母と私の奇跡の介添えストーリー#8

「母が差し出すその手は… 孫への生き金」


2021年8月 先負      

リモート授業で家にいる大学生の息子のパソコンが突然壊れた。

買ってまだ1年半、大切に使ってたのに故障の原因が全くわからない。

パソコン業者に尋ねたら修理費が数万円。

手持ちに余裕がない。

声のトーンは落ち精神的衝撃が隠せない。

その頃、母と私はこの先の未来を考えてた。

実家の仕事は私にとって障害になってきた。

母と散歩、食事、病院の付き添いなど母と過ごすを時間大切にしたい。


「そろそろ… 実家の仕事を退こう。」

皆んなに辞職の理由を伝えた。

父は私を馬鹿にした素振りだった。

従業員は事情を理解してくれてるので快く受け入れた。

父に母が何を感じ何をしたいのかを伝えると初めて聞く顔をした。


私:「お母さんは海もみたいし、お美味しい料理も食べたい。」
  「何より外の空気に触れたいんだよ。」
  「今、家にいることはお母さんが望んでる幸せじゃないよ。

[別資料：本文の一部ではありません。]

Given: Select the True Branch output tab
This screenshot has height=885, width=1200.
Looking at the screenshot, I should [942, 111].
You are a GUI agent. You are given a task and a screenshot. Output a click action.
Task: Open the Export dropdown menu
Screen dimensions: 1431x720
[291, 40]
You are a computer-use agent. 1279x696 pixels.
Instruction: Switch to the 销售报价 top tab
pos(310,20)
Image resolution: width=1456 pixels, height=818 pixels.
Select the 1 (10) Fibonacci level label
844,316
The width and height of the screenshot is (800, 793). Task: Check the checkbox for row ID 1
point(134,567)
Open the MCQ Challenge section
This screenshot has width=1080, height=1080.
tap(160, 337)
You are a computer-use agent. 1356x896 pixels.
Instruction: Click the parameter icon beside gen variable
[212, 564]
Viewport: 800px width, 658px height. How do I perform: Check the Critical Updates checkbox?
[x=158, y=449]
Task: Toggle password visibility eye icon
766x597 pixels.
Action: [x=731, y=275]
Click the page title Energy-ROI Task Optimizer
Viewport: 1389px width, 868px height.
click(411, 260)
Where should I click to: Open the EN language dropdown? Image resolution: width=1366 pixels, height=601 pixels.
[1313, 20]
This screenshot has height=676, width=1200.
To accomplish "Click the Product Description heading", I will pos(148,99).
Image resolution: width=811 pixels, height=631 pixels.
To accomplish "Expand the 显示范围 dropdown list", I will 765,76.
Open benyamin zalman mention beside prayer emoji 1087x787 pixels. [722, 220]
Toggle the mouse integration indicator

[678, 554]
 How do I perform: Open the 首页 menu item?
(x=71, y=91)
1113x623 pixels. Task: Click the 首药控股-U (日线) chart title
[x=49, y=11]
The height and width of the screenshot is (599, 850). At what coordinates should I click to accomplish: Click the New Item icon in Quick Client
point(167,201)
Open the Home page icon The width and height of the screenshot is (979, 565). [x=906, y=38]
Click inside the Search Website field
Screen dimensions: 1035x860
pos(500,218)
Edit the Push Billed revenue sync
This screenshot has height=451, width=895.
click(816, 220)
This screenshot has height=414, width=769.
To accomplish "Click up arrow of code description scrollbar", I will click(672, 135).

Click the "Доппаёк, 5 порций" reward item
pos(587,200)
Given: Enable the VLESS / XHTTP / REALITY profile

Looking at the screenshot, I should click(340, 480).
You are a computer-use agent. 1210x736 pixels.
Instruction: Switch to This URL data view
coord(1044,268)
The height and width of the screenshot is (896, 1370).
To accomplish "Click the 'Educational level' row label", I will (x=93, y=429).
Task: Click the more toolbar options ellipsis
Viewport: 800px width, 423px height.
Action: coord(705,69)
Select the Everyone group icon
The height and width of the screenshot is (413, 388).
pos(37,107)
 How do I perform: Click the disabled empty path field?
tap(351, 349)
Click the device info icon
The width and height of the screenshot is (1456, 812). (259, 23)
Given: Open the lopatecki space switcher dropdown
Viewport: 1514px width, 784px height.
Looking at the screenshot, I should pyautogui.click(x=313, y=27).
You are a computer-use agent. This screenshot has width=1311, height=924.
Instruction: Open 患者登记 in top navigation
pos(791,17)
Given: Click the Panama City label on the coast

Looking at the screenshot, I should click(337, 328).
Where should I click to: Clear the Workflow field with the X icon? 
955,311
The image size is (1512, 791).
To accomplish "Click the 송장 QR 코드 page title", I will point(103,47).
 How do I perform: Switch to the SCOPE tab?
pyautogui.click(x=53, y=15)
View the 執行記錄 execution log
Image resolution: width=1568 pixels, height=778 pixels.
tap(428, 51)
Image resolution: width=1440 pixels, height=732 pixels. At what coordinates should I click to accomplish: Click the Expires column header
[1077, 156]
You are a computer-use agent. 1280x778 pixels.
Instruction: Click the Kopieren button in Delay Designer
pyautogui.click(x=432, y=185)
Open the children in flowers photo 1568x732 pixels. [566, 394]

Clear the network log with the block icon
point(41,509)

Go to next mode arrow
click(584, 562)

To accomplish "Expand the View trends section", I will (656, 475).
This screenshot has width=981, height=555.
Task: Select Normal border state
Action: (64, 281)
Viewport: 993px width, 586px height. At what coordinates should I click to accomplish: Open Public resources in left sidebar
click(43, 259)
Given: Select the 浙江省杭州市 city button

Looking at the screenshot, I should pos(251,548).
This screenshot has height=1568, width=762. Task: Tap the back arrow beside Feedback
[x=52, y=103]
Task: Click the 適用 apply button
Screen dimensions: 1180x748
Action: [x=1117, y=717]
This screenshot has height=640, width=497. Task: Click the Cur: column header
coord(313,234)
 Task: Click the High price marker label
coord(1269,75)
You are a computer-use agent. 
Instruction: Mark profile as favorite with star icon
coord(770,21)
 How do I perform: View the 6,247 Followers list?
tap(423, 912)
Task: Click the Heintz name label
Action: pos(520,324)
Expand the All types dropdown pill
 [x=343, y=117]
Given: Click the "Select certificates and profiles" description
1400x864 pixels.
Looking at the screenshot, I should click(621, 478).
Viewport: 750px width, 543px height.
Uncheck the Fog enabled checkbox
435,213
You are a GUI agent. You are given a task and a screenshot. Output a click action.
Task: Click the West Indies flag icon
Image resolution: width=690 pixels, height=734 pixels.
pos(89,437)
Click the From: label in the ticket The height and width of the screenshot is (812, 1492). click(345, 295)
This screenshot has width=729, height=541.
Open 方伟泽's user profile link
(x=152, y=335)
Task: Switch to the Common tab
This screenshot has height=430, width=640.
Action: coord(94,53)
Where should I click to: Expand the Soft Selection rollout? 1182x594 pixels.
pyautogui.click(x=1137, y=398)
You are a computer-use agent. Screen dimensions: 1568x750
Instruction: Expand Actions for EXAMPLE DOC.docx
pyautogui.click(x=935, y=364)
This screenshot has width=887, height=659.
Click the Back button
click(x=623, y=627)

」

父:「そんなこと言ってるのか…」

私:「一緒に暮らしててそんなこともわからなかったの?」

父:「車から外を眺めて何が楽しいんだ」

私は絶句した。

感覚を理解できない父に説明するだけ無駄である。

父には感謝してるが、人間力が欠如していることが悲しい。

お昼、母に大学生の息子の話をした。

本来なら大学生活を楽しんでるはずなのにコロナ禍で家で課題をやり、

ひとりで昼食を食べている。

大学に来ていく為の服を揃えても袖を通すことはなく、

またやりたいことが見つかり取り掛かろうとした途端、

パソコンが壊れた。

このことを伝えると母は…

母:「私の年金でパソコン買ってやるから… いくらだ?大学で必要なんだろう?」

母は生き金を約束してくれた。

私はすぐに息子に伝えた。

安堵した息子は元気になった。

母はいつだって、自分より相手の心に寄り添い助けてくれる。

苦しいことに向き合ってきたからできることでしょう。